§ **Work to do**
- a) Answer these questions using the article on Putney's Act 46 discussion, one answer per line, marked the same way:
(i) In which legislative session was Act 46 passed?
(ii) On what date was the Selectboard's regular meeting that the School Board joined?
(iii) According to the timeline document, by what date can local education agency action approve accelerated mergers?
- b) Go on with the article on Putney's Act 46 discussion, picking up right after its last sentence.

§ **Source text**
________________________

School Board, Selectboard discuss Act 46, school consolidation

PUTNEY — As towns around the state begin to come to terms with Act 46, the school governance bill passed by the Legislature in the 2015 session, school boards and concerned townspeople have been meeting to share information. [See “School mergers debated in Windham County,” Sept. 30.]

Putney's School Board joined the Selectboard during the latter's Oct. 8 regular meeting to discuss Act 46, and to promote better communications between the two bodies.

“The state is incentivizing consolidation,” School Board member Richard Glejzer said at the meeting. He explained some districts in the state “have the opportunity [for] quicker consolidation,” and the state will reward them with tax benefits.

According to the “Act 46 Timeline” document from the Vermont Agency of Education [http://education.vermont.gov/documents/edu-act46-timeline.pdf], “local education agency action” can approve “accelerated mergers” by July 1, 2016 and, with state approval, can have them in place one year later.

________________________

§ **Information given**

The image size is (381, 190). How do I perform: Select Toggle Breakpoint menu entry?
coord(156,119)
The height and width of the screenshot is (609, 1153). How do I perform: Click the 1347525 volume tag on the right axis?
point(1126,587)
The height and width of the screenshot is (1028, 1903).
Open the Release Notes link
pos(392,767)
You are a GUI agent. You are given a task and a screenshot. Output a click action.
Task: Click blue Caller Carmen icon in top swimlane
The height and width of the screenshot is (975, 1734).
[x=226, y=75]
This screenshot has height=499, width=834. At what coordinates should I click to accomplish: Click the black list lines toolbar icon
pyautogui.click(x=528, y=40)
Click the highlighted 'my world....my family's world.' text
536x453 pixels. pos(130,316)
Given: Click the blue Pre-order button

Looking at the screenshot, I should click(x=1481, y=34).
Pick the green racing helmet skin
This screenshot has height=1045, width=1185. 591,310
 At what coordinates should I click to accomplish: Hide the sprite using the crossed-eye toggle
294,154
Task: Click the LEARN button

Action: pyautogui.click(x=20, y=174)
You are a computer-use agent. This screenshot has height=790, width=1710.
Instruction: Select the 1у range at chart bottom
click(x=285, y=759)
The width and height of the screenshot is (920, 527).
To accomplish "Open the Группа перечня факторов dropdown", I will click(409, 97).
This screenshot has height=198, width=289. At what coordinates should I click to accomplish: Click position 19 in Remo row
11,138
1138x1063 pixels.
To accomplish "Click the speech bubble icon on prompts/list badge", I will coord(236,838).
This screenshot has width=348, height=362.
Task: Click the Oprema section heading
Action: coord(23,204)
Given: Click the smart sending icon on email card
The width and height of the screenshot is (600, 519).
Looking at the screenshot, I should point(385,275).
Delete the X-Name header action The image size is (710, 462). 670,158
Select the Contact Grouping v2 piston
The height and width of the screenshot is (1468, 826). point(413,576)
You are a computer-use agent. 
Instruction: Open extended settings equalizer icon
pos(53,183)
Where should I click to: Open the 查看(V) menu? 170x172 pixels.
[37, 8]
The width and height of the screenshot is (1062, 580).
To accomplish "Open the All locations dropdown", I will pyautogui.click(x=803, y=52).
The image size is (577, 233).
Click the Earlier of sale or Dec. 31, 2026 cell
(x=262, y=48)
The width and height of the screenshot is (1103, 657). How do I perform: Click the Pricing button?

________________________

§ **The answers**
- a)
(i) The 2015 session
(ii) Oct. 8
(iii) July 1, 2016

- b)
By accelerating the merger, the participating towns can receive an initial tax break of 10 cents per dollar of residential property value. Each year, the savings are reduced by two cents on the dollar; thus, the break lasts five years.

Towns that adopt the “conventional” merger - which would put the consolidation into effect on or before July 1, 2019 - would receive less of a tax benefit: it would begin at eight cents on the dollar, and reduce by two cents on the dollar per year, thus only lasting four years.

Glejzer said the Windham Southeast Supervisory Union's (WSESU) CFO “is working out the details of each town's benefits,” and that information should be made available “soon.”

The WSESU “in some ways [is] a textbook example of what could be a fast-tracked move to consolidation and become a district,” Glejzer said. He said some of the district's schools “already share substantial resources.”

“We're really only one step away from a district as it is,” in terms of “how we share resources around Special Education,” and other programs, Glejzer said.

He noted, though, that “one effect is there would not be a Putney School Board.” There would, instead, be one supervisory district board. Glejzer noted that the district is “where all the budgetary pieces would happen.”

Putney could have an advisory board that, Glejzer said, “would function like our school board does now in terms of its relationship to the town and the community, but it would not have a budgetary function.”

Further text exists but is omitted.